Emma Sky, Director, Yale International Leadership Center
Emma Sky is the founding director of Yale’s International Leadership Center. She is a lecturer at the Yale Jackson School of Global Affairs where she teaches courses on great power competition and cooperation, grand strategy and Middle East politics. Sky is a trustee of the HALO Trust, a humanitarian NGO that clears landmines. She is the author of the highly acclaimed “The Unravelling: High Hopes and Missed Opportunities in Iraq” and “In a Time of Monsters: Travelling in a Middle East in Revolt.” Sky served as political advisor to the Commanding General of U.S. Forces in Iraq; as development advisor to the Commander of NATO’s International Security Assistance Force in Afghanistan; as political advisor to the U.S. Security Coordinator for the Middle East Peace Process; and as Governorate Coordinator of Kirkuk for the Coalition Provisional Authority. She also worked in the Palestinian territories for a decade, managing projects to develop Palestinian institutions and to promote co-existence between Israelis and Palestinians. Sky has also provided technical assistance on poverty elimination, human rights, access to justice, security sector reform, and conflict resolution in the Middle East, South Asia, Latin America and Africa.
Henry Tugendhat, PhD Candidate, Johns Hopkins University SAIS
Henry Tugendhat is an economist with the China team at the U.S. Institute of Peace. He focuses on issues related to China’s impact on conflict dynamics in Africa and Latin America. Tugendhat has worked on these issues for over a decade through previous employment at the Institute of Development Studies in the U.K., the China-Africa Research Initiative at Johns Hopkins University SAIS, and the World Bank Group’s macroeconomics, trade and investment team. His core areas of interest include conflict, economics, and telecommunications in the context of China-Africa and China-Latin America relations. Tugendhat lived and worked in China for three years and holds a master’s from the School of Oriental and African Studies at the University of London and a bachelor’s from the University of Leeds. He is currently finishing his PhD at Johns Hopkins University SAIS.
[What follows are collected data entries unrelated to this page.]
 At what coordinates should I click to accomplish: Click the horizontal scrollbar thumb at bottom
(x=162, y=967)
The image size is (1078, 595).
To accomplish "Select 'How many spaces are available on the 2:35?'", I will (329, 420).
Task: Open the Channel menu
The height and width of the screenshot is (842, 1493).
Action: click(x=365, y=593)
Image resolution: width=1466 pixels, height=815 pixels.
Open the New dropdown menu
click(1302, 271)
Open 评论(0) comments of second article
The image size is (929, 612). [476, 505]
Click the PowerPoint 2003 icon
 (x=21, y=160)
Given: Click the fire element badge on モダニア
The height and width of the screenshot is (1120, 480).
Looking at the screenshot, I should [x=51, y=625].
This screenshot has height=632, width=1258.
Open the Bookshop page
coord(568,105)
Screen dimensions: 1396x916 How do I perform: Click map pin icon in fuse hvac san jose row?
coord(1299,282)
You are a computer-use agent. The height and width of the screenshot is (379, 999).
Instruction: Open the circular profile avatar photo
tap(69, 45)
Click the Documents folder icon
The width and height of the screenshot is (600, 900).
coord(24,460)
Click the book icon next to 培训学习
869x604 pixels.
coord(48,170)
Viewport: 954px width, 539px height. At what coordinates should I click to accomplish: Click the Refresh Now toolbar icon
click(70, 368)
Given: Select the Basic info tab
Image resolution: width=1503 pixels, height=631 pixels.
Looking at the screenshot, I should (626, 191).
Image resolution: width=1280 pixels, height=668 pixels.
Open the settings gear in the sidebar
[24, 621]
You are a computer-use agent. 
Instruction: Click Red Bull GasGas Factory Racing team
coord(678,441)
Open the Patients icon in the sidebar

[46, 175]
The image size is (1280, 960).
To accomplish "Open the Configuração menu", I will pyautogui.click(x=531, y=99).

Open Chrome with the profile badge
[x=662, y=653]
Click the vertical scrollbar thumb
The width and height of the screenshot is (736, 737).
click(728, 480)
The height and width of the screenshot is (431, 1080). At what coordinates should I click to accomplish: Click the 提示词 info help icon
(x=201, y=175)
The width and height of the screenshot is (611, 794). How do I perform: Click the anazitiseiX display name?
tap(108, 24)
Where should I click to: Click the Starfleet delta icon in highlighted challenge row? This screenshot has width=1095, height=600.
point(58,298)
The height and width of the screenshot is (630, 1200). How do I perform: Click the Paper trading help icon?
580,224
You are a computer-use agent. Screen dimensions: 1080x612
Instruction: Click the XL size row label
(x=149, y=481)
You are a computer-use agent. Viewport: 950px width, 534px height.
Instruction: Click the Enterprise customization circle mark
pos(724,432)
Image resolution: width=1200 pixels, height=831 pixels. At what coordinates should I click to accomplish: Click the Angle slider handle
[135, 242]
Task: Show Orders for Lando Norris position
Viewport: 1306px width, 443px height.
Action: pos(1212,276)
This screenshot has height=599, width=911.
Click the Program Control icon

Stephen Wood, Senior Scientist, The Nature Conservancy & Research Scientist, Yale School of the Environment
Stephen Wood is a senior scientist of agriculture and food systems at The Nature Conservancy and a research scientist at the Yale School of the Environment. Steve’s work focuses on building a strong evidence base to support efforts to promote food production that benefits people and nature. He leads much of The Nature Conservancy’s global science on food systems, including science for the Regenerative Foodscapes strategy, global mapping of natural climate solutions science for agriculture and grazing lands, and coordinating the organization’s work on agricultural methane. Steve has a Ph.D. from Columbia University’s Department of Ecology, Evolution & Environmental Biology.
Jian Yi, President, Good Food Fund
Jian Yi founded the Good Food Fund, a pioneering organization driving food system transformation in China. It hosts an annual summit and operates a Food Systems Action Hub that identifies and awards best practices in the field. Additionally, it runs the Mama’s Kitchen project, honored as a global Top Visionary by the Rockefeller Foundation. Jian also co-founded the Global Accelerator for Food Systems Transformation at Peking University. An internationally acclaimed filmmaker, he was a 2009 Yale World Fellow and is currently a senior fellow in U.S.-China food systems at Harvard Law School.